On Tue, Oct 6, 2009 at 12:59 PM, Ray Saintonge <saintonge at telus.net> wrote:

> Anthony wrote:
> > And it's not a primary source.  "In historiography, a primary source
> (also
> > called original source) is a document, recording, artifact, or other
> source
> > of information that was created at the time under study, usually by a
> source
> > with direct personal knowledge of the events being described." Social
> > security didn't even exist in 1904, so clearly this information was not
> > created in 1904.
> >
>
> The requirement that Social Security Numbers of newborn children appear
> on a tax return is relatively recent.  Before 1989 the person applied
> himself.
>

I thought your parents could still apply for you back then, but maybe I'm
wrong.  Nowadays they don't quite force you to get them but you can't claim
any tax deductions/credits/etc without them.  But even today I'm not sure
it's a primary source.  It's generally a secondary source, which is based on
your birth certificate, which is the primary source.  (And there are plenty
of exceptions to that - not everyone has a birth certificate, after all.)
It's just a bad secondary source, because it presents conclusions without
backing those conclusions up with explanations.
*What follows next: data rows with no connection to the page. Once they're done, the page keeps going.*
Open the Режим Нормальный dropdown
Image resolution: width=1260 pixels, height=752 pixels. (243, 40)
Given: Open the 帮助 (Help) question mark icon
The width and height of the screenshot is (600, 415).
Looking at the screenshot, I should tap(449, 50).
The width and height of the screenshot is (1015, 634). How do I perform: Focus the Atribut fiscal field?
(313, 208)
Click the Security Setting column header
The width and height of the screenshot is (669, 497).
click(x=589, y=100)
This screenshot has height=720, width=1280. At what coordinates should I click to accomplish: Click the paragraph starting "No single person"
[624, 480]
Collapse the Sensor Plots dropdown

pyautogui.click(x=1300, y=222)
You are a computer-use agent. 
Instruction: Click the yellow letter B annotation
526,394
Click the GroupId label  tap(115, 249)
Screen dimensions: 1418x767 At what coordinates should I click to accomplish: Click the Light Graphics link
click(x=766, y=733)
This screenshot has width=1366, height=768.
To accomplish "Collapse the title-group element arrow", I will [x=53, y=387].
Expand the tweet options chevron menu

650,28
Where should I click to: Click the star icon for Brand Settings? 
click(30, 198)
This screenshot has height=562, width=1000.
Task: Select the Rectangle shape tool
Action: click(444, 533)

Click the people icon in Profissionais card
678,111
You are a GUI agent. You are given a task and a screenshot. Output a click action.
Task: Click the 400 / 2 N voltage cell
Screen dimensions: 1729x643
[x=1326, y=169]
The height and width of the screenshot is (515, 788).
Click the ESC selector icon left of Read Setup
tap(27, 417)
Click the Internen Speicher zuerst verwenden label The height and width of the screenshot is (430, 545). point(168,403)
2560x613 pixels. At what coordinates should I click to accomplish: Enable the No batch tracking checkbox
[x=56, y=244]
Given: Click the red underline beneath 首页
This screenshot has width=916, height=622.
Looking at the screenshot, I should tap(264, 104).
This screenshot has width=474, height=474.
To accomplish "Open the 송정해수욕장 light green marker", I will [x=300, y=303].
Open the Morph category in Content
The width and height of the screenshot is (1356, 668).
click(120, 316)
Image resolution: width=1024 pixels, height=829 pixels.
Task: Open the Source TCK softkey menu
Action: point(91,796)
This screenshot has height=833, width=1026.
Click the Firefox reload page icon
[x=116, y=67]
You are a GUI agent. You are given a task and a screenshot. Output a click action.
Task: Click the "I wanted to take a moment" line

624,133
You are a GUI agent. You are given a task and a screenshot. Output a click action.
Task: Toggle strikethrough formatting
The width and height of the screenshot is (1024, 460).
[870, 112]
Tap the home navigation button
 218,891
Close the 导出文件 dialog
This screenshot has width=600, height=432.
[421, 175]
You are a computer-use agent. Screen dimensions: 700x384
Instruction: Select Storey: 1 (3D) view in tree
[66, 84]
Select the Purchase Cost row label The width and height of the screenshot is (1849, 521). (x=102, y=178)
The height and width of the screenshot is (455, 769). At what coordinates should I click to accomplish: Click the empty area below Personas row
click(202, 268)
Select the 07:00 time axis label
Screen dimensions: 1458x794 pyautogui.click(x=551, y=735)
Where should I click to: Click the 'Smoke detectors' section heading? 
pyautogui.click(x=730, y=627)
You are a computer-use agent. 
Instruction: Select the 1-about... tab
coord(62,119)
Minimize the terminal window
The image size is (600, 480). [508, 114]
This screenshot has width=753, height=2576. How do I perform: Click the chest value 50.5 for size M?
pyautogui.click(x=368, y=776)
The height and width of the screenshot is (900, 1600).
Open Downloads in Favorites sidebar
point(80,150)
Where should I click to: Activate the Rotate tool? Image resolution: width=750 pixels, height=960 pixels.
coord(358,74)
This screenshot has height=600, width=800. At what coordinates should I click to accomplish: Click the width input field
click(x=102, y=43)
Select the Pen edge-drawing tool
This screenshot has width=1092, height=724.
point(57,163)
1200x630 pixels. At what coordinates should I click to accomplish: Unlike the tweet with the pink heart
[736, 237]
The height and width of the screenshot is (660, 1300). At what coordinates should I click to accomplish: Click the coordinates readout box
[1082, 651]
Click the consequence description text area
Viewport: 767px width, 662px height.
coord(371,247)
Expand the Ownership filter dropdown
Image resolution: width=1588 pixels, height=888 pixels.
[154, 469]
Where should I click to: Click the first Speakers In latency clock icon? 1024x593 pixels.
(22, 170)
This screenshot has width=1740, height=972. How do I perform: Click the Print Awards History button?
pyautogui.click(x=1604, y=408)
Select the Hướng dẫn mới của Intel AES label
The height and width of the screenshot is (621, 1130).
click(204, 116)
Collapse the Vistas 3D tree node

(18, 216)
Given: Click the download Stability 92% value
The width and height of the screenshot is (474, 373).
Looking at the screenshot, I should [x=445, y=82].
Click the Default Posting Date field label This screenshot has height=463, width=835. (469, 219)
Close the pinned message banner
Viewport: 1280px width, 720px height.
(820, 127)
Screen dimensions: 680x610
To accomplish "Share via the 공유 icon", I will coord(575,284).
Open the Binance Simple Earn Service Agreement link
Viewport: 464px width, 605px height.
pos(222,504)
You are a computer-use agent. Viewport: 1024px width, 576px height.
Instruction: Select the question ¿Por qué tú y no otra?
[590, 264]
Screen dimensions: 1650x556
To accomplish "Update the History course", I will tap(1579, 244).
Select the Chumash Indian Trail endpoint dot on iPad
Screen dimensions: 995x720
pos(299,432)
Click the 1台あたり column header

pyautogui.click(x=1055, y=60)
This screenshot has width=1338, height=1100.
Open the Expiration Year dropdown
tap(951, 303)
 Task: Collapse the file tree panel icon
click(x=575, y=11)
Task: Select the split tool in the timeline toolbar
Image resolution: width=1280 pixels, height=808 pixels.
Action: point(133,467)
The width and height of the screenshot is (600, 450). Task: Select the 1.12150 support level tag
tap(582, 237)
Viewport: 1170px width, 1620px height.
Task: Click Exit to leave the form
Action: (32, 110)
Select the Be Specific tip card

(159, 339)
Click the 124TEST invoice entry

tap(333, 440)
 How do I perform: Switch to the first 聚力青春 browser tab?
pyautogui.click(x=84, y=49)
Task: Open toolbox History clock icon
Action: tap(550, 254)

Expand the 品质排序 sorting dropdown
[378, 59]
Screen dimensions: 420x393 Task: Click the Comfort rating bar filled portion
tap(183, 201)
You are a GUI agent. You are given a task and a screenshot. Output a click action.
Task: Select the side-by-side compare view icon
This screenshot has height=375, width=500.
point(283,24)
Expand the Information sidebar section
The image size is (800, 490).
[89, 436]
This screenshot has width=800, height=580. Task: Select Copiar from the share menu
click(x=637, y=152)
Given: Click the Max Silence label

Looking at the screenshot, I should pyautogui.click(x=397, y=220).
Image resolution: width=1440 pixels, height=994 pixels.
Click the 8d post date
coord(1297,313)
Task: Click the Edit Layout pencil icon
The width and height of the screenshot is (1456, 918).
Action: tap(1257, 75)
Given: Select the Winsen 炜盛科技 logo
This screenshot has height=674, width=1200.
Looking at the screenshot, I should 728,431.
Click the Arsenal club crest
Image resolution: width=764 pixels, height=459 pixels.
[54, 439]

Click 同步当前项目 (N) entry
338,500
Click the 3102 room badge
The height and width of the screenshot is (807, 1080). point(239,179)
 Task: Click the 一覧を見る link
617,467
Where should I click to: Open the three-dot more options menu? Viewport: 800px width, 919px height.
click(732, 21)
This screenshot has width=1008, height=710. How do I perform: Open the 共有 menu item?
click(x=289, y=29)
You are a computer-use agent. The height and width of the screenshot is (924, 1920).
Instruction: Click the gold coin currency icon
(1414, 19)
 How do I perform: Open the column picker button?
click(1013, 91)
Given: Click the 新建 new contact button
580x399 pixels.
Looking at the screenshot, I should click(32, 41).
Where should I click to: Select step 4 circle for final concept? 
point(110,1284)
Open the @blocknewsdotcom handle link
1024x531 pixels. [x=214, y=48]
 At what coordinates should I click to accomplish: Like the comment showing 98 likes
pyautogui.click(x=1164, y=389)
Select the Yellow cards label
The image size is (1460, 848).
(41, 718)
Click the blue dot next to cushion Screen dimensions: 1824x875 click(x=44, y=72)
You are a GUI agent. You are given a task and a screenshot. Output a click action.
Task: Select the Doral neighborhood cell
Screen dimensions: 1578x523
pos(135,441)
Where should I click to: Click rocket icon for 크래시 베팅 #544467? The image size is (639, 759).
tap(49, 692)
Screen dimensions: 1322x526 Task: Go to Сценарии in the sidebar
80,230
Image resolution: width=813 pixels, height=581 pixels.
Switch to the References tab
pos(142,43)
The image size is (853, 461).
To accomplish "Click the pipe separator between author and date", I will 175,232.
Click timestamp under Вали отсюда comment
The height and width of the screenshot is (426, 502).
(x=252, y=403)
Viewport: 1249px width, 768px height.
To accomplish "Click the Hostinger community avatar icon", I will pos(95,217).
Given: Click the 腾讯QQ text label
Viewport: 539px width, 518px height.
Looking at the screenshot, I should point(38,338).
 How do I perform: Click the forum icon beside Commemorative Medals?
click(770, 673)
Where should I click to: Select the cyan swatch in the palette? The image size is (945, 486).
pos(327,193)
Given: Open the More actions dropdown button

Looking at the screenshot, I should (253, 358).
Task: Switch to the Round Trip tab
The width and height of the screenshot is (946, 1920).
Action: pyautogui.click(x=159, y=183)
Still, probably worthy of a mention if it contradicts others sources which
are presented in the article, and isn't proven to be incorrect by any of
those other sources.  (But how do you come up with a hard and fast rule
about that?  I don't think you can.)

On Tue, Oct 6, 2009 at 1:11 PM, Rob <gamaliel8 at gmail.com> wrote:

> On Tue, Oct 6, 2009 at 12:58 PM, Anthony <wikimail at inbox.org> wrote:
> > If they're available.  But what if they're not?  Is it okay to mention
> that
> > the contradictory information exists?
> >
> > I doubt you're going to come up with a hard and fast rule which doesn't
> have
> > any unintended consequences.  Ultimately, the fact that "everyone can
> edit"
> > ensures a system of "verifiability, not truth".
> >
>
> You're absolutely right, availability is an issue.  But if we have a
> hard and fast rule the other way and say sources like the SSDI are
> okay, then there's no incentive to look for that secondary source
> which does explain the issue.  We might, in rare cases, settle for the
> SSDI if absolutely necessary, but not without a reasonable search,
> which in this particular case clearly hadn't been done.
>

Right, the problem cuts both ways.  The best source, it seems, would be a
reliable secondary source which details the primary sources it relies upon
and explains why it has come to the conclusions it has come to about them.
But that's not always available.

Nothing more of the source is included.